Zoe – in strahlendes Sonnelicht getaucht – steht lachend vor dieser dunklen Wolkenwand, die mit drohenden Schattenfingern nach ihr zu greifen scheint.
Trotzdem muss es an diesem Tag wunderschön gewesen sein. Eine Verlockung für einen letzten Ausflug mit dem Surfbrett vor dem Abendessen …
Ich fühle mich verlassen seit Zoe tot ist. Ab und zu kann ich hören, wie sie „Mom“ ruft. Doch wenn ich aufhorche behauptet mein Mann: „Da ist nichts! Alles ist still.“
Manchmal spüre ich ihre Nähe, die Wärme ihrer Umarmung. „Da ist niemand“, sagt Robert , wenn ich aufmerke. „Alles ist leer.“
Es gibt Tage, da rieche ich Zoe. Nicht ihr Parfüm, sondern den Duft ihres Körpers. Warm, süß, und ein ganz kleines bisschen nach Mandeln. So hat sie schon als Baby gerochen, wenn sie an meiner Brust lag und aus großen, blauen Augen zu mir aufblickte. Zoes eigener, unverwechselbarer Geruch. Aus Tausenden würde ich ihn herausfinden.
Man sagt, die Zeit heilt alle Wunden. Aber das stimmt nicht. Sie lehrt mich bloß mit dem Unfassbaren zu leben.
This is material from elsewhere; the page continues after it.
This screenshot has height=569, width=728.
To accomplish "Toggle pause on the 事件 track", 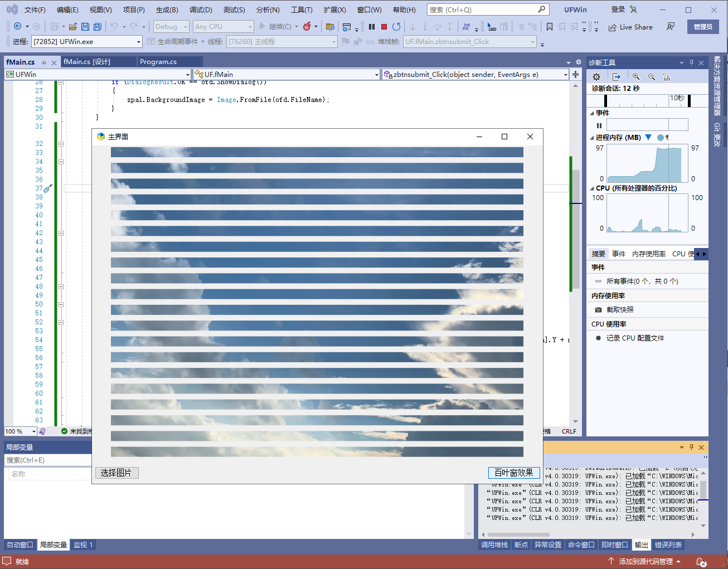I will (x=599, y=125).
Mir ist ein letzter Schnappschuss geblieben, der Zoe vor der Küste des Meeres zeigt, für immer in goldenes Licht gehüllt, unerreichbar für die Schatten in ihrem Rücken.
Und das Band unserer tiefen Verbundenheit.
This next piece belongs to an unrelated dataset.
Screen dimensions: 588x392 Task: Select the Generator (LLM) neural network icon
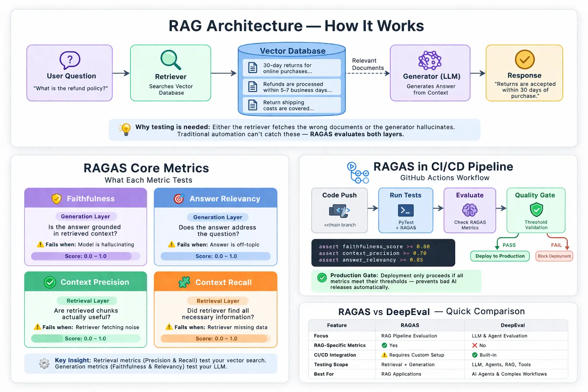coord(430,60)
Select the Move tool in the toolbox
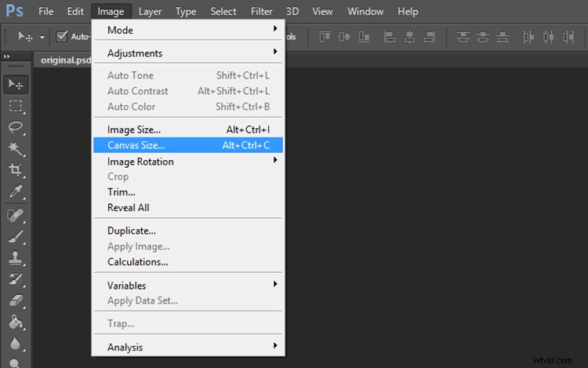This screenshot has height=368, width=588. tap(16, 84)
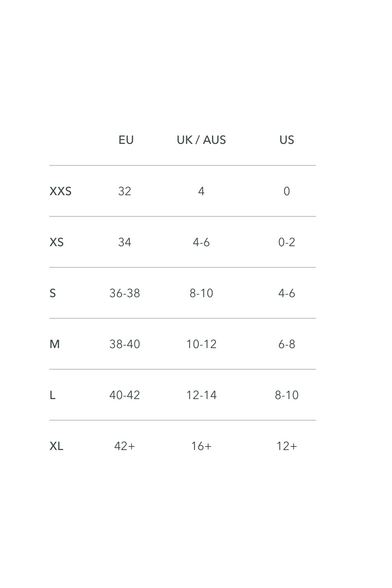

Wenn mein Mann, Lucas und ich spazieren gehen und die Sonne unsere Schatten auf den Boden wirft, ist immer auch ein vierter dabei, direkt neben meinem. Und wir halten uns an den Händen, denn wird sind vier - für mich gehört er für immer dazu, dieser Schatten im Licht.